Implicit (or automatic) attitudes are formed immediately, like a gut reaction, while explicit attitudes kick in after the observer has had time to process what they have seen.
The authors tested these ideas in four experiments that looked at what happens when a customer in a store observes a salesperson flattering another customer on her dress sense. Participants’ reactions towards the flatterer were measured both in terms of their gut reaction (i.e., the implicit attitude – this was assessed by giving participants very little time to provide their responses) and also in terms of their more thought-out response (i.e., the explicit attitude).
The first experiment confirmed that envy was driving the response to observed flattery: observers were more likely to react negatively, especially in their implicit reactions, when the flattered customer was similar to themselves rather than dissimilar – envy has been shown to be stronger when you compare yourself with a similar person.

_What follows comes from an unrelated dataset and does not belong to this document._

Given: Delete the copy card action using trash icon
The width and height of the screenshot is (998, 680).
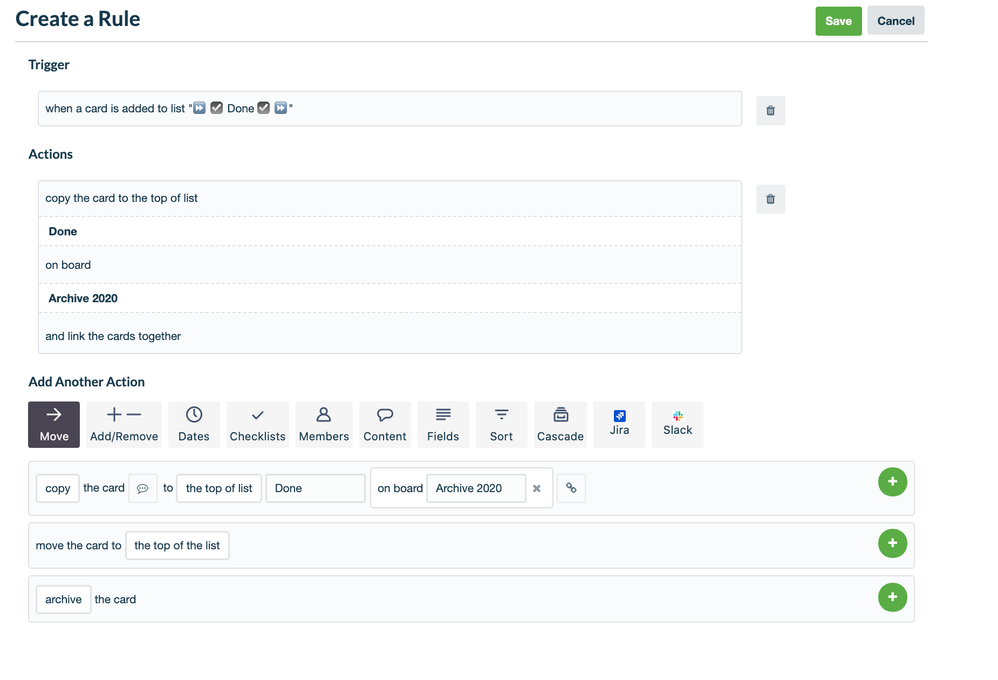Looking at the screenshot, I should point(770,198).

“This result speaks to our thesis that observers are not objective processors of flattery; rather, they are negative-biased and they react unfavourably towards even sincere flattery. This negative bias is restricted to implicit attitudes,” the authors said.
Next, they found that observers experienced benign envy (which motivates the person to improve themselves) if the flattery was perceived as sincere, but malicious envy (which motivates a desire to harm the envied person) if it was seen as insincere. Both of these types of envy cause frustration, however – because of a feeling that one is not good enough. And that frustration caused the observer, even when witnessing praise that they perceived to be sincere, to end up disliking the flatterer – and also the person being flattered. Again, all of this was observed for implicit reactions, not for the explicit, thought-out attitude.
Finally, the last study showed that a desire to reduce envy can goad the observer to take action over time that may actually benefit the flatterer – in this case, the salesperson who had induced the envy. Participants who observed flattery were more willing to buy a stylish but expensive pair of jeans over a less stylish and less expensive pair –this helped them reduce their feelings of envy by improving their perceptions of themselves as being fashionable and stylish. This was specially likely after a time delay between observing the flattery and making the purchase decision – “when the hostility towards the salesperson has become dissociated from the purchase decision,” the authors said.
The findings have interesting implications for marketers, sales people and other “persuasion agents” who use flattery as a tactic. “Flattery that is targeted at one person may often by overheard by another. The benefits of winning the targeted customer’s appreciation will be significantly undercut if observers react adversely to the salesperson in such situations. Our findings offer room for both caution and optimism in this regard: observers do react negatively in terms of their attitudes, but their subsequent behaviour might be beneficial for the store,” the authors said.